Después de una figura a tres, al paso de un trapecista, una de las picas vibró con violencia, y se hizo un repentino silencio: ¿quién la había tocado? Había sido Gandiulunas, que, con el brazo lleno de sangre, volvió a la banquina.

– ¿Desde cuándo -protestó otra vez el de antes- la habilidad de los comediantes determina un desenlace? ¿Hasta dónde tendremos que soportar tanta informalidad y tanta burla? ¿Hasta cuándo tendremos que maldecir los beneficios del renacimiento tecnológico?

– ¡El premio es un castigo, el castigo es un premio! -cantó el Trujamán al son de un fugado de las cuerdas en pizzicatto-, y cada cual canta en la medida de su sueño -timbales-; ¡atención, señores, al último avatar de la Reina Oscura! ¡La gallina pinta de perfil entre las rosas efesias!

Fei culminaba la exhibición; sujeta por las manos al portor Kiretres marcó fuet, recuperó con piernas abiertas y, con gran placer del público, las cerró en el último momento, justo al cruzar las picas armadas, las abrió de nuevo y volvió a la banquina.

– La Reina le dice adiós al Rey que la ha traicionado y se dispone a cambiar de dueño -modo mixolidio, ahora tan sólo el circunloquio de un armonio, y Fei, que bajo el vestido no llevaba sino sutileza de maquillajes metálicos, se restregó contra Gandiulunas, que la llenó de sangre-. ¡Un minuto que será una hora, y aquí no hay red! -lo rodeó como una serpiente, lo besó y volvió a la barra-, ¡jamás habrán visto a ninguna Reina reinando como ésta! ¿Quién dice a ninguna Reina? ¡A ninguna Diosa! ¿Quién dice a ninguna Diosa? ¡A ninguna Mujer!

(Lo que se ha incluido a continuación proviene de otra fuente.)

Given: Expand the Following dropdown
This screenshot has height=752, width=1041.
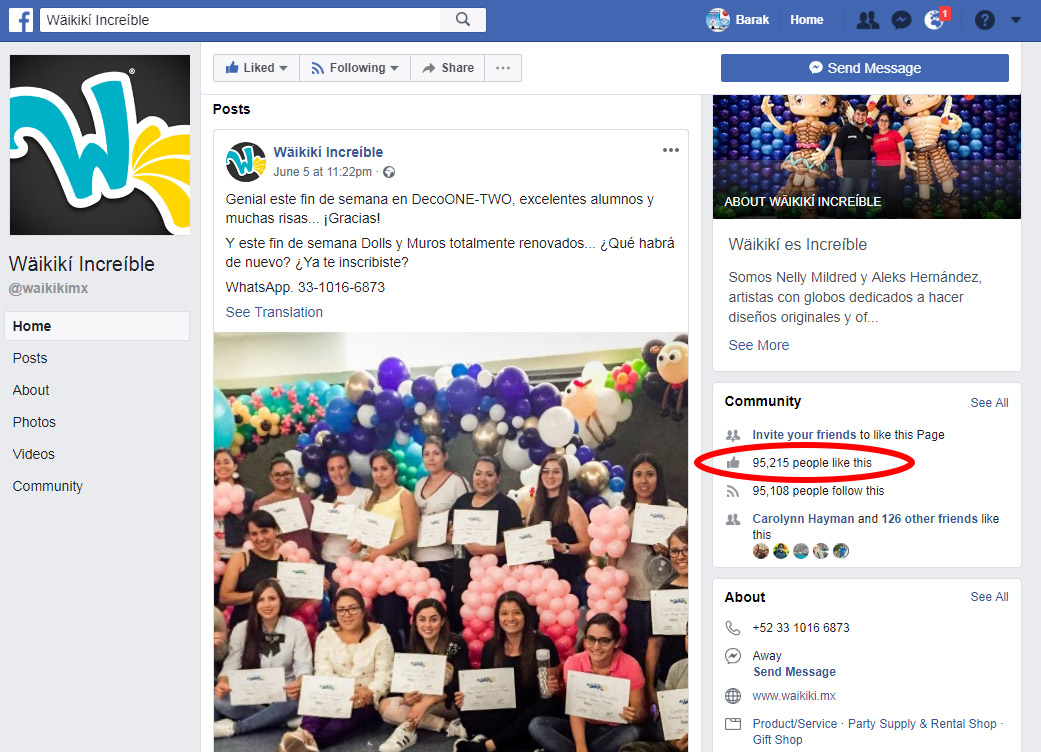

– ¡Epanórtota de mierda! -gritó alguien desde las últimas filas del público-; ¿no tenemos ya bastante retórica con la Administración?

Fei saludó, y a Ígur le parecía poder respirar el latido, la sangre y el sudor; las medias y la semimáscara parecían desnudarla aún más, abierta a las suposiciones la exultante nobleza de tantos olores excitantes. Con la barra en las manos, se encaramó con un pie en cada hombro a Gandiulunas, y de allí se impulsó, marcó fuet y recuperó suspensión atrás; más impulso y concentración, Kiretres la espera en corvas, timbales y tensión, silencio hasta de respiraciones, y cuádruple salto mortal.